All About Articles: A, An, and The

These three little words might cause more trouble for English learners than any others. The articles “a”, “an”, and “the” have specific rules of use depending on the word or phrase they modify. With a little explanation, however, you will be able to easily understand which one should be used when.

Definite vs. Indefinite Articles

“The” is considered a definite article, which means it refers to something specific. If I talk about “the car”, then you know I mean one particular car that belongs to someone I know. On the other hand, “a” and “an” are indefinite articles, which means they refer to something in general. If I mention “a car”, then it is implied that it was just some car passing by or some otherwise unknown vehicle. If I say, “I want to buy a car,” for example, the indefinite article “a” is used because I don’t yet know which car I will get — it’s not specific. Also, “the” can be used with singular or plural nouns, but “a” and “an” should only be used with singular nouns.

Differentiating Between “a” and “an”

Furthermore, whether “a” or “an” is used depends on the beginning sound of the word or phrase modified. If the word begins with a consonant or a letter that makes a consonant sound (like “university”, which begins with a “yoo” sound) then “a” should be used.

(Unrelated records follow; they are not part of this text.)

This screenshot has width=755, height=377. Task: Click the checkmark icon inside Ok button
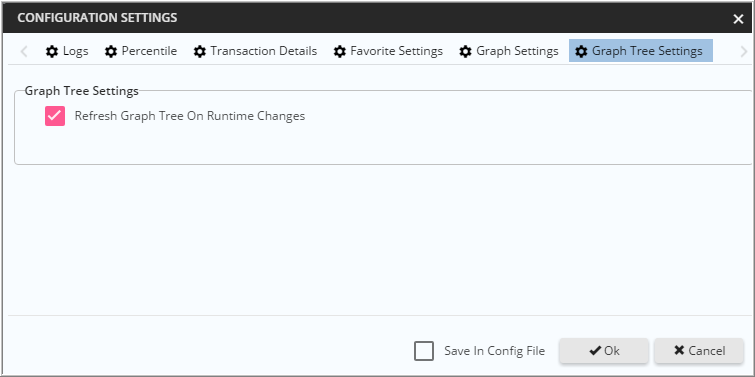pyautogui.click(x=595, y=351)
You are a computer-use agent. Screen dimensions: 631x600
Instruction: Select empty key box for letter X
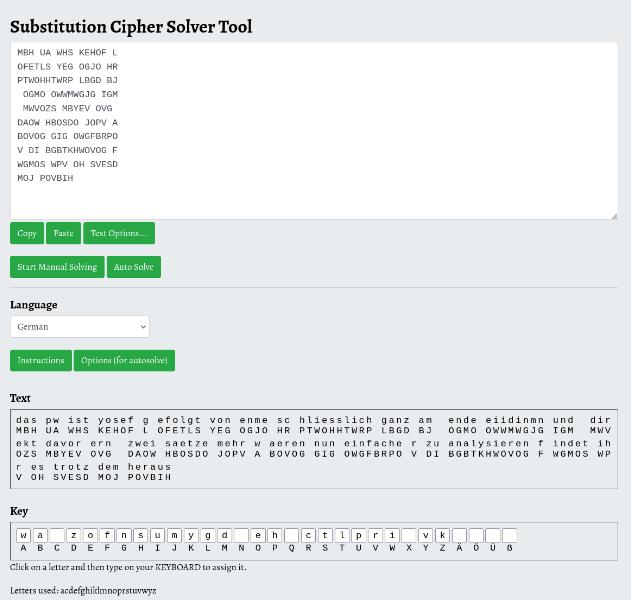[x=408, y=535]
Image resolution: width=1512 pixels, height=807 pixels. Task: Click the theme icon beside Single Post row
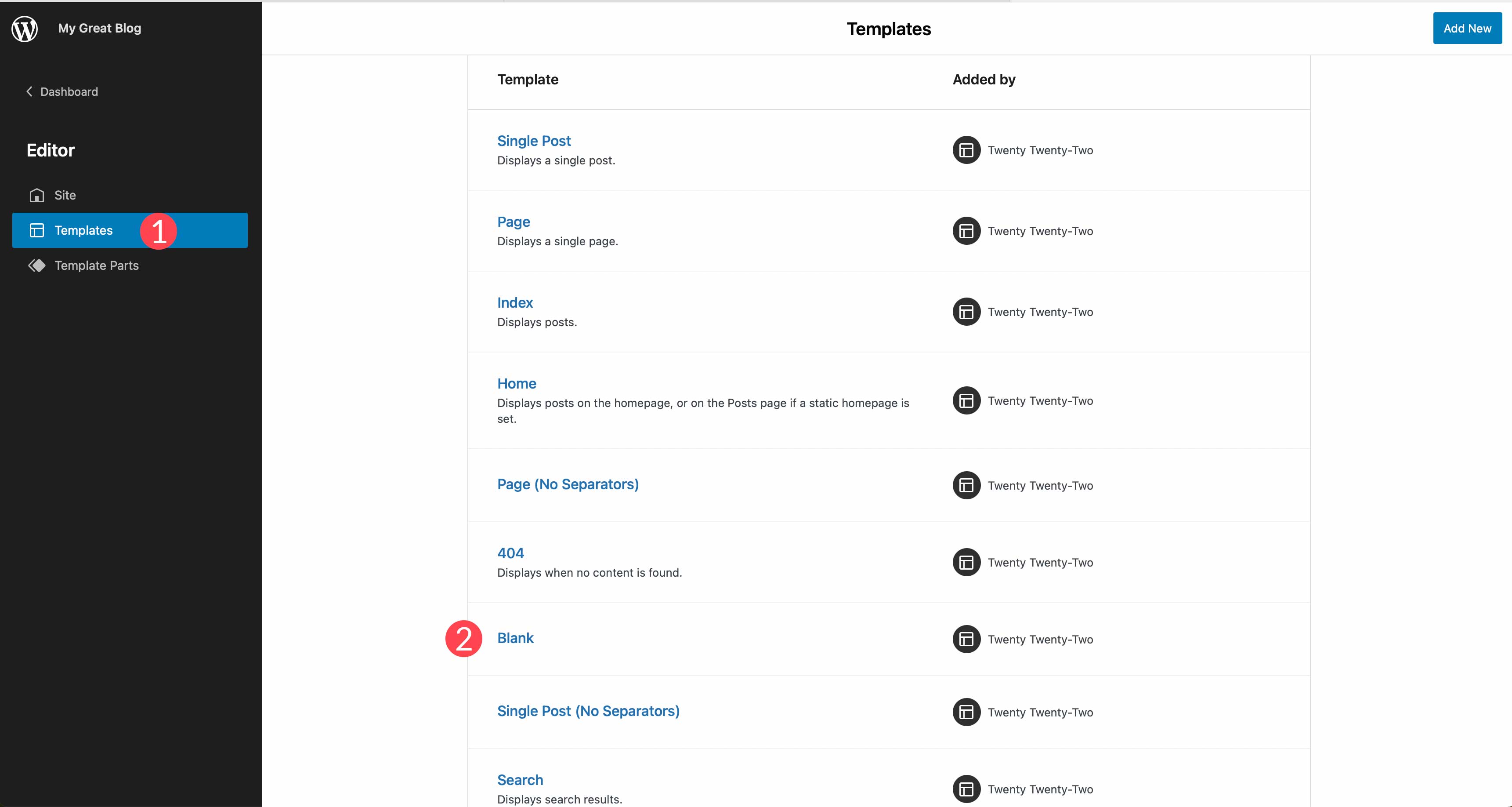click(x=966, y=150)
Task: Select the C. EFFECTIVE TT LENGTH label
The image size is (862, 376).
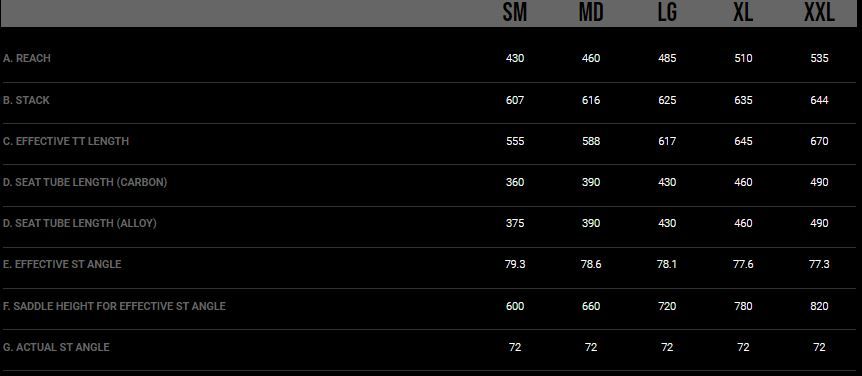Action: point(66,141)
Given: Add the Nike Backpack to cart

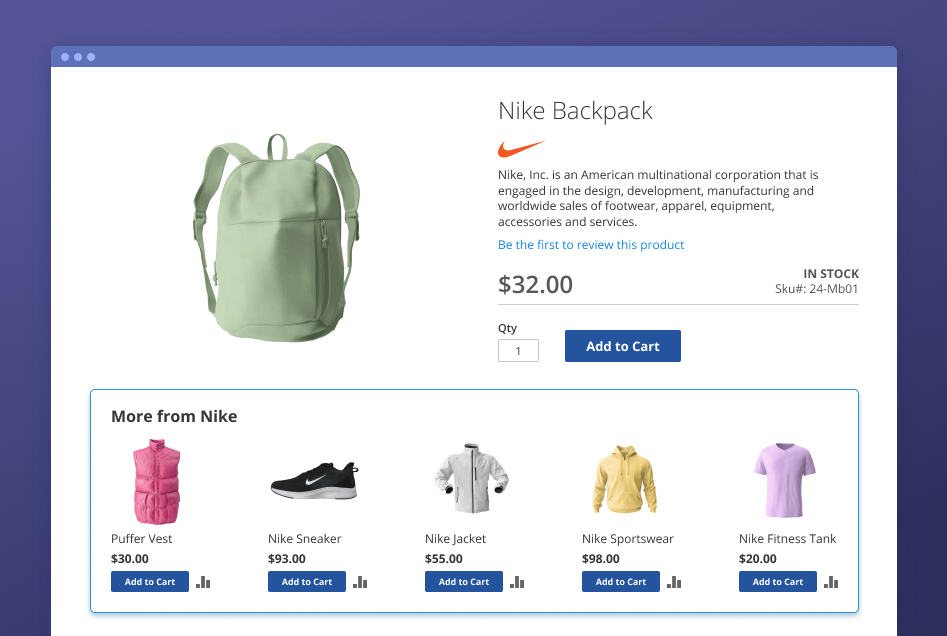Looking at the screenshot, I should [x=622, y=346].
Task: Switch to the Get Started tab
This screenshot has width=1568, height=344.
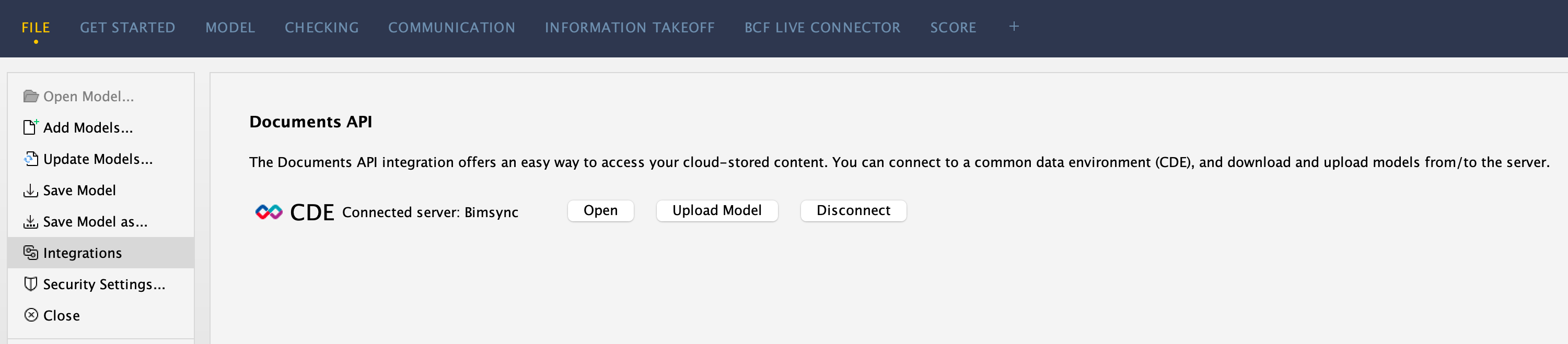Action: (128, 27)
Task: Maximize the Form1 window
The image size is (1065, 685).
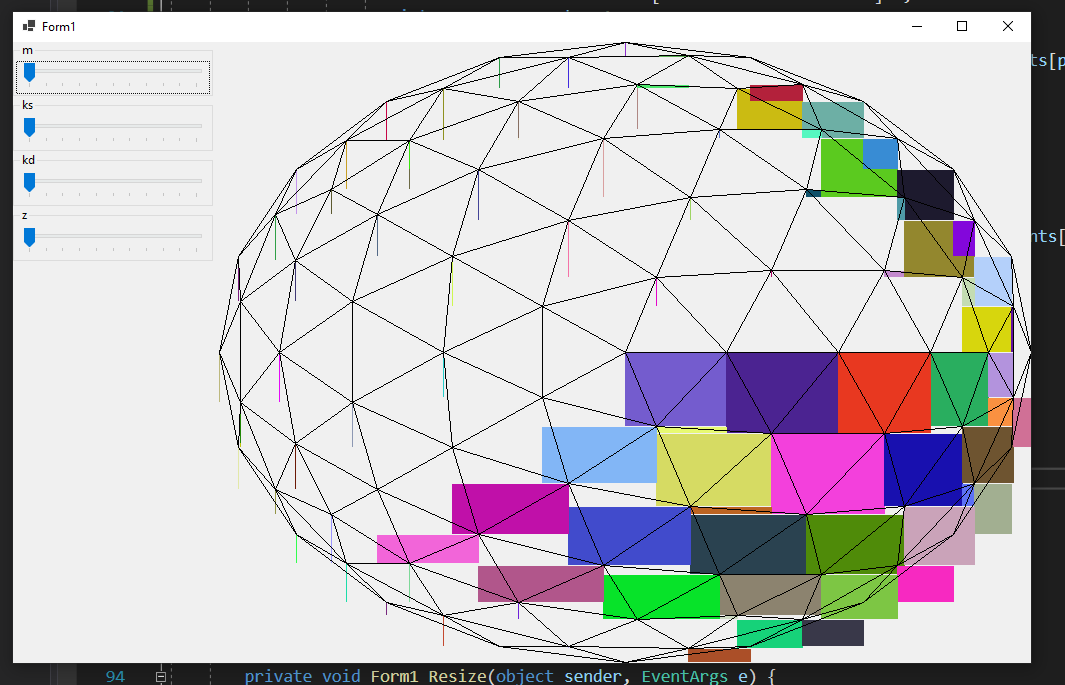Action: coord(962,26)
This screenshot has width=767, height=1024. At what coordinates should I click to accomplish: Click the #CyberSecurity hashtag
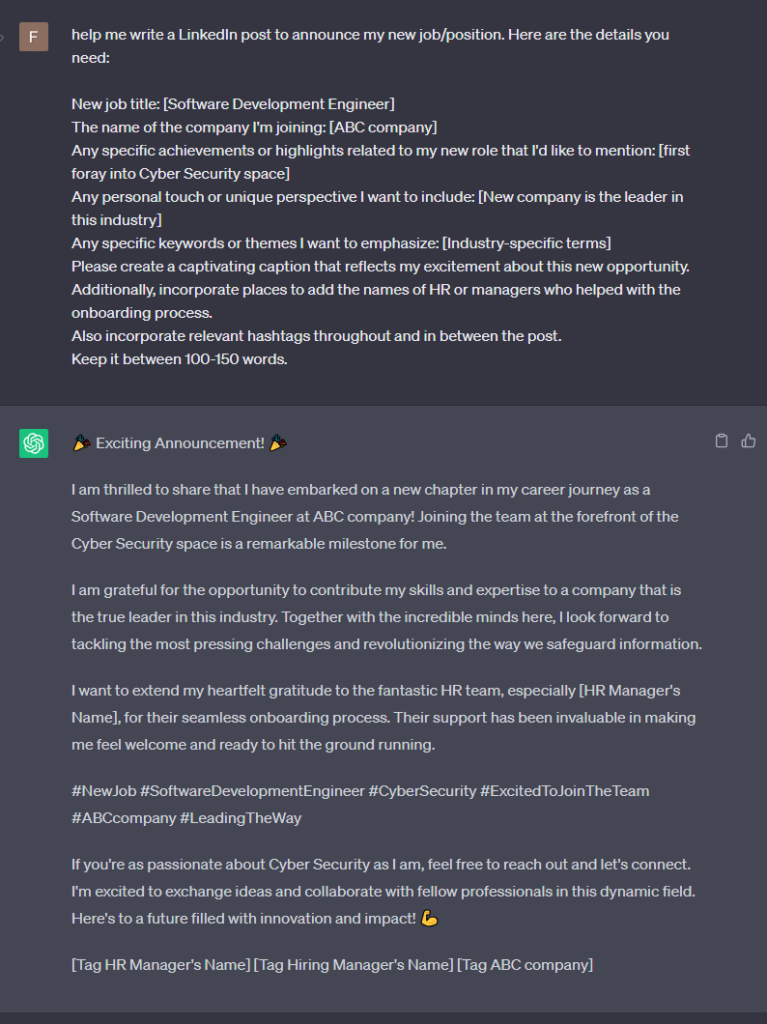coord(422,791)
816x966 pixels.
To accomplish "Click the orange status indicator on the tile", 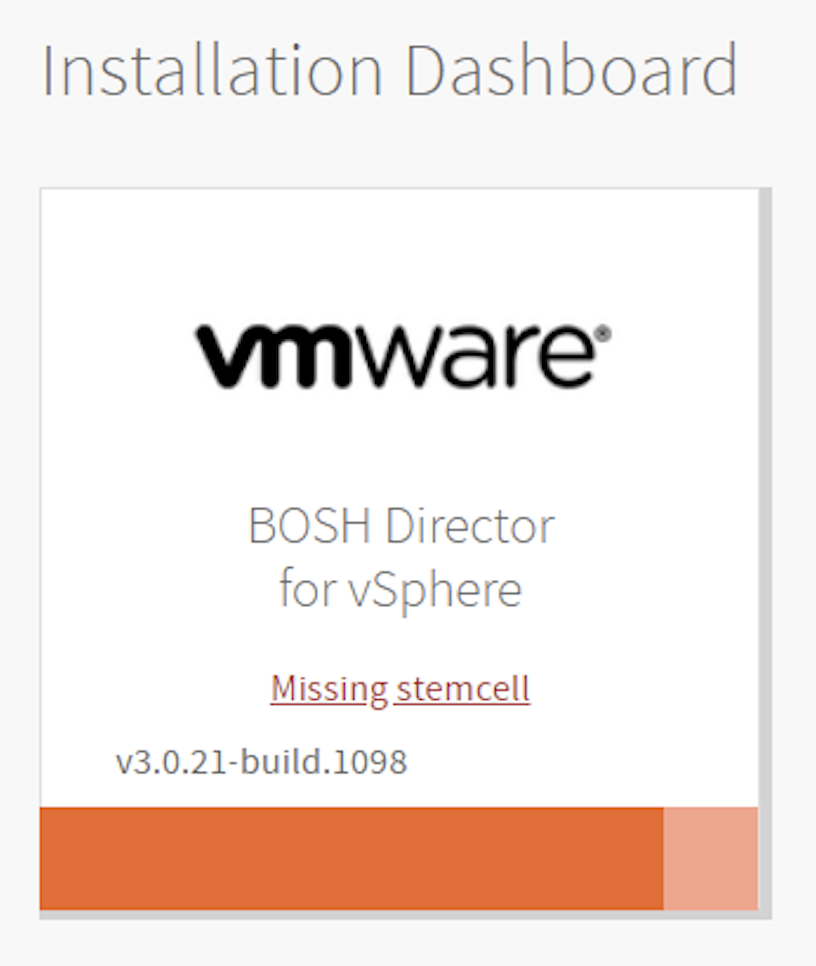I will click(350, 858).
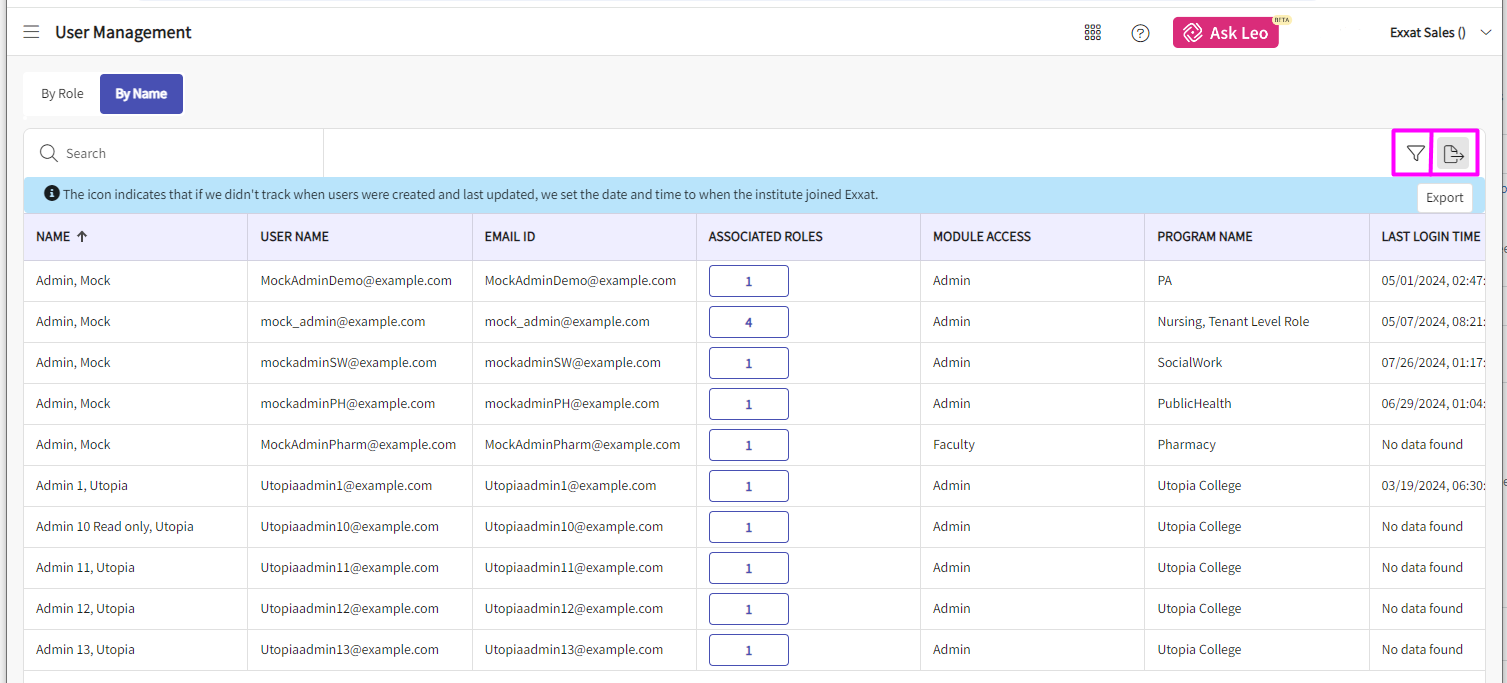The height and width of the screenshot is (683, 1507).
Task: Type in the Search users field
Action: point(190,153)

For example, you might write “a book”, “a cup”, or “a European trip”. From these instances, you can see that the article choice depends on whether the initial letter sounds like a consonant (rather than whether it really is one) and that if an adjective comes before the noun, then the article matches the adjective (the very next word).

However, if the beginning sound of the modified word or phrase is a vowel, then “an” is used. For example, you might write “an owl”, “an adventure”, or “an umbrella”.

Be careful of words that begin with “h”, for “a” is used if the “h” makes a hard (voiced) sound (e.g. “a hare” or “a handshake”) while “an” is used if it makes a soft (unvoiced) sound (e.g. “an hour” or “an honest fellow”).

These same rules based on whether the noun has an initial consonant or vowel sound also apply to acronyms. So, if you have an instance like the Korean Fair Trade Commission (KFTC), you would write “a KFTC order”, since the first sound is that of a consonant. In contrast, if you were writing about the Motion Picture Association of America (MPAA), then you would write “an MPAA rating” given that the first sound is that of a vowel, “em”.

However, notice that both of these organizations are specific entities, so (as above) you would write “the KFTC” or “the MPAA” if the noun modified was the organization itself. Articles “a” or “an” are used only if the noun modified is a general subject (like an unspecific order or rating, as in the examples) and the acronym then acts as an adjective before this unspecific noun.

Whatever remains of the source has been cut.